When we showed up there were lines at the food tables that stretched one-hundred yards in length it seemed.  We asked where the annual meeting was being held and were directed to a large yellow tent where people were sitting at tables eating and listening.

A speaker from the community shares operation that was associated with the coop got applause citing the $3 million in donations they had made during their history.

Members of the board reported on the successful payment of member-bonds that had supported the expansion of the store.  The numbers were significant for their operations, and they were doing well it seemed from the report of the board member who handled finances.

The nominations for the board were open, and differently than the New Orleans co-op, the members were actually allowed to vote on the board, which is one of the seven fundamental principles of cooperatives.  Interestingly, they reported there had not been an uncontested election since 1973.  Three candidates for board seats gave brief remarks in favor of their candidacies.  We couldn’t hear clearly from where we were, but the elections were likely through mail ballot for members-only.

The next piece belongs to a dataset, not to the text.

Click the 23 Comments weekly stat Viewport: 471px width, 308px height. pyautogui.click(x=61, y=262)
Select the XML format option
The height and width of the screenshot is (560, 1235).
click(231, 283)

There were questions and responses by various board members.  The questions were interesting.  Someone wanted to know if there were plans for a fourth store and whether it would be located in Madison, but the board member said there were no plans for expansion currently.  There were questions about recycling and suggestions from members on other topics.  The business meeting was short.  The fair and festivities were sponsored by the Willy Co-op, so the fun was the carrot, and the meeting might have been the stick, but we were glad we came.

Please enjoy Immigrant Eyes from Willie Nelson.

Thanks to KABF.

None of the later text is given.